Even if the two terms are both used to denote a territory or a piece of land, I hold – as others have done before me – [1] there is a reduction of meaning in the passage from ‘place’ to ‘site’: a reduction which is not simply a question of scale (a site is generally understood as a specific location, or position, part of a larger place); that reduction of meaning may determine a superficial attitude to or a partial understanding of the complex phenomenon of place, which sites belong to. Historically, that reduction of meaning from place to site follows another, more important, form of reduction: the reduction from place to space, which we have already explored in a few historical articles (see Place and Space: A Philosophical History; see also Concepts of Space Place and The Nature of Physical Existence, and Place, Space and a New Conception of Nature).

A ‘site’ defines a specific area, usually, a recognizable area circumscribed by limits or boundaries. Conversely, ‘place’ is a more generic territorial unit where the site is located; this implies that a site belongs to a place – it is a specific part of it: sites are places, in the end.

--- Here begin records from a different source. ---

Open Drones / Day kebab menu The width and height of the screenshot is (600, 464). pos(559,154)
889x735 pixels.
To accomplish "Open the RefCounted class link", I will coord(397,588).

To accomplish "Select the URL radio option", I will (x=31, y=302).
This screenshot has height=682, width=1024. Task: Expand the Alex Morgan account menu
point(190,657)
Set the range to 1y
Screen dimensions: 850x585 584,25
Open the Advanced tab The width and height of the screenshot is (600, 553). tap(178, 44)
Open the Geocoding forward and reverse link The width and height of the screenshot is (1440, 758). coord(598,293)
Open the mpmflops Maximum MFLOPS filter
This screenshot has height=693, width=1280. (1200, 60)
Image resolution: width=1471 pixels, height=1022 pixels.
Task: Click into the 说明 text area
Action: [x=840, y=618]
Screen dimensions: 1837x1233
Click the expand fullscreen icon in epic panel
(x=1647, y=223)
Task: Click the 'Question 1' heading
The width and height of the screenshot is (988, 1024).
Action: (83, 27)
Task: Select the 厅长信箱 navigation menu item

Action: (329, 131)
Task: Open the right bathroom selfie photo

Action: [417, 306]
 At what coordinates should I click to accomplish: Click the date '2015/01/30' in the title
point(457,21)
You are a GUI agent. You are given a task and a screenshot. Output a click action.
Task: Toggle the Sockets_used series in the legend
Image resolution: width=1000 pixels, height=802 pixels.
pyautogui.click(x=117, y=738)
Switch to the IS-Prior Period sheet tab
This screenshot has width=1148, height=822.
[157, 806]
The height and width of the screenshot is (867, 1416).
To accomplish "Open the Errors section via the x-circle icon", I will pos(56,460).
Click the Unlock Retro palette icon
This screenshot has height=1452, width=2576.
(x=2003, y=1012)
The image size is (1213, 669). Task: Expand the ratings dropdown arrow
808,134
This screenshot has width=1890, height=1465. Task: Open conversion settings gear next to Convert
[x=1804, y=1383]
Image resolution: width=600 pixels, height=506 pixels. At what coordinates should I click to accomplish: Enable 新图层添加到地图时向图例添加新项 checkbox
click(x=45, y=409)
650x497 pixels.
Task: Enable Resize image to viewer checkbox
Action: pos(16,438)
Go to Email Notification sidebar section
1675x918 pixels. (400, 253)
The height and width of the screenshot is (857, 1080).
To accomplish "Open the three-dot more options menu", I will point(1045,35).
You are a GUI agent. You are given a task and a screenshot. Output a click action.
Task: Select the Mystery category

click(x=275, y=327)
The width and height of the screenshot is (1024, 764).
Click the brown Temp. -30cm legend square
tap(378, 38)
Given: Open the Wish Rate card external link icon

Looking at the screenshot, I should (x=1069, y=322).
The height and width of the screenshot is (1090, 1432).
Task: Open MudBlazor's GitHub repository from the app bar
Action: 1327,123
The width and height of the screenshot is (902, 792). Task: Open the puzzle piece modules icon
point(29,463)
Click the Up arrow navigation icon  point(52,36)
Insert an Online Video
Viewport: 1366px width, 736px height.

In many circumstances, when architects and urban planners refer to a specific area for their projects, they use the term ‘site’ and not ‘place’: a ‘building site’, not a ‘building place’, to describe the piece of land where a building is going to be built; a ‘site plan’, not a ‘place plan’, to define the large-scale drawing that shows the full extension of a piece of land or territory subject to development; ‘site analysis’ and not ‘place analysis’ to define the study or survey of a territory or piece of land before starting a project. Traditionally, that specific land or territory – the ‘site’ – denotes nothing but the simple physical location of the area with respect to the surrounding environment, something which can be geometrically and numerically determined by boundaries and coordinates (e.g., latitude and longitude). That is just common sense, which architects and planners rely on. Then, for instance, we have officially protected sites nominated by UNESCO, and not ‘protected places’; similarly, we have a World Database of Protected Areas (WDPA), instead of ‘protected places’. This can be reasonably explained by the fact that places have continuous spatial and temporal horizons and hardly accept any technical, quantitative or legal boundaries; but it can also be explained by considering that, in theoretical, academic or technical discourses, place is very often used as a common-sense term, with a generic, not well-defined meaning.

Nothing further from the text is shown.